Cryptography must be used sufficiently and effectively to protect the confidentiality, authenticity, and integrity of information in your organisation’s network and information systems.

Requirement

You must establish and implement a policy and procedures for using cryptography. These must ensure that cryptography is used effectively to protect confidentiality, authenticity, and integrity, reflect the current state of technology, and in line with the results of your risk assessments and asset classification. 

Your organisation must use cryptography to protect networks and information systems where required by asset classification and risk assessment.

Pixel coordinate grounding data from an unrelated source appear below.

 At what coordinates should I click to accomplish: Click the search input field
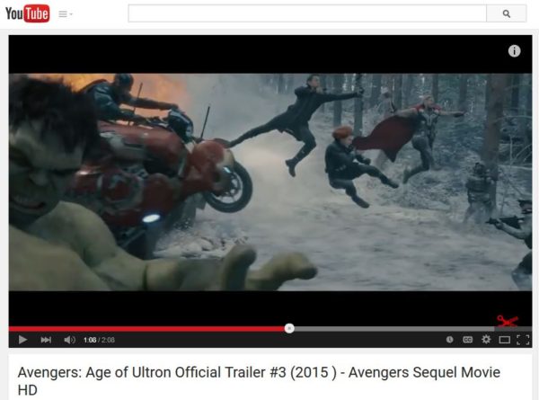point(307,13)
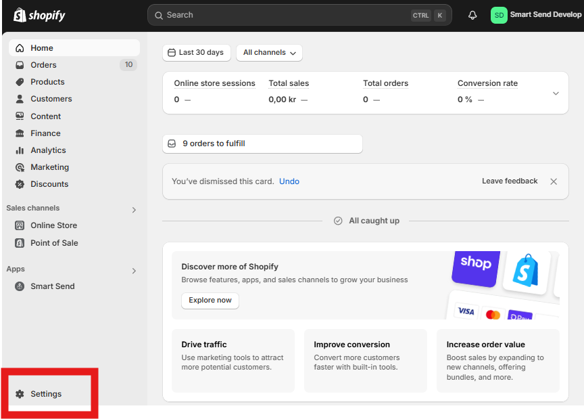The width and height of the screenshot is (584, 419).
Task: Open the notifications bell icon
Action: click(x=472, y=15)
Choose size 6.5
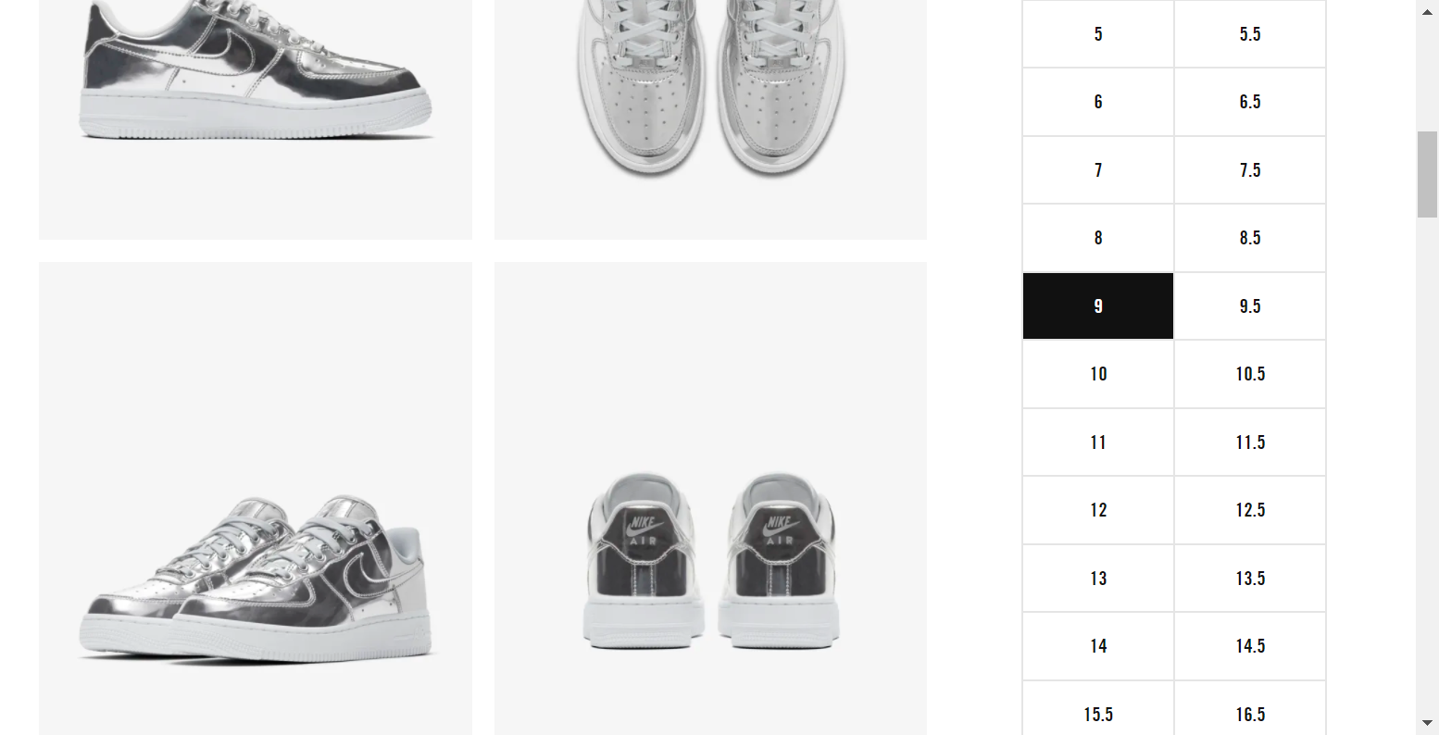Viewport: 1439px width, 735px height. pos(1250,102)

The policy and procedures for cryptography may include:

• which cryptographic protocols may be used,
• which cryptographic algorithms are approved,
• approved key lengths for different algorithms,
• approved cryptographic solutions and practices, such as end-to-end encryption, disk encryption, and others,
• the approach to key management, including methods for:
  • generating keys for different systems and applications,
  • issuing and acquiring public key certificates,
  • distributing keys and activating them upon receipt,
  • storing keys and granting access to authorised users,
  • changing or updating keys, including rules for key rotation,
  • handling compromised keys and certificates,
  • revoking and deactivating keys,
  • restoring lost or damaged keys,
  • backing up or archiving keys,
  • securely deleting keys that are no longer needed,
  • monitoring and auditing key management activities,
  • defining activation and deactivation dates for keys,
  • handling legal requests for access to cryptographic keys,

Documentation

All relevant employees should have access to the organisation’s cryptography policies and procedures. These policies and procedures should be reviewed at planned intervals and whenever vulnerabilities or technological advances arise that may affect cryptographic security, which could be the case if an algorithm is broken or stronger key lengths are required due to increased computing power.

If a security review identifies vulnerabilities then your documentation and technical solutions must be updated, and the changes must be communicated to the relevant employees.